Before The LA Times takes too much credit for courageously putting forth two images (out of eighteen) of U.S. troops posing with body parts of Afghan suicide bombers, let’s note that the only overt suicide bomber photo The Times published (online, at least) is so small and fuzzy (here, blown up double-size), it’s hard to even make out. Notice also how the photo caption was made a part of the jpeg discouraging anyone from publishing the photo at a larger scale because the text will distort.

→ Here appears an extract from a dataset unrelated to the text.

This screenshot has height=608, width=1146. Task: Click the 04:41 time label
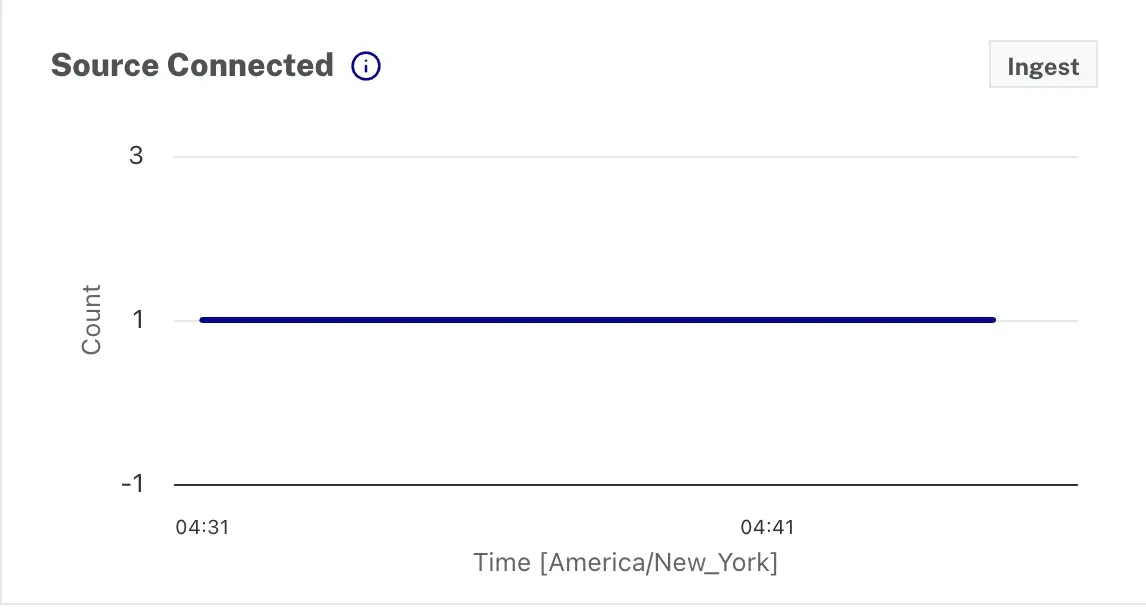point(767,527)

Rather than belabor the argument over whether the photos should have been released or not, I invite you to revisit my comments on the visual censorship issue in this post on the suppression of the bin Laden death images. While the standard complaint is that photos like these lead to retaliation against U.S. troops, it is worth noting these photos were submitted by a soldier in the offending 82nd Airborne as a deterrent to what he deemed ongoing troop behavior that would lead to, yes, retaliation by the locals.
There is a larger point to be made, however, when it comes to “the control” of war imagery: in the past two months, the newswires have been inundated with disastrous images of the U.S. engagement in Afghanistan, including: the drone strike that killed 8 children in Eastern Afghanistan; the anti-American riots that broke out in Kabul and other cities following the military’s incineration of copies of the Koran; the news that an American soldier had massacred up to sixteen Afghan citizens and children in Kandahar; and the suicide bombing that injured several U.S. troops north of Kabul. With all that raining down, is it even logical or relevant to talk about what impact the release of these latest (two-year-old) images are going to have on the Afghan public, or is the significance here more the fact they are part of a rout?
Because our mission at BagNews is to read the pictures as they come, however, one picture at a time, I had some thoughts and questions.
First, there is something desperate and pathetic about mocking a suicide bomber who willfully submitted to dismemberment to injure American troops. To the extent he did this to himself, I don’t really get where there is even a trophy there. It’s also telling the Americans would hold up these severed legs in a “split eagle.” I guess the suggestion — because there is nothing left between these members — is that the troops, in their revenge portrait, draw some sense of satisfaction from the idea the bomber has been emasculated.
Also curious here are the expressions and the role of the Afghan police. Notice how they, not the Americans, hold up the corpse. Perhaps the policeman on the left is drawing more satisfaction and is more in sync with the Americans (I saw the hard copy and he might have been smiling), but the more visible policeman on the right seems much less at ease. I believe the discrepancy in expressions and roles offers toxic allusions. Are the Afghans mostly placating the American liberator/occupiers? And how much, beyond carrying our water — or in this case, our mangled trophies — does the relationship really extend?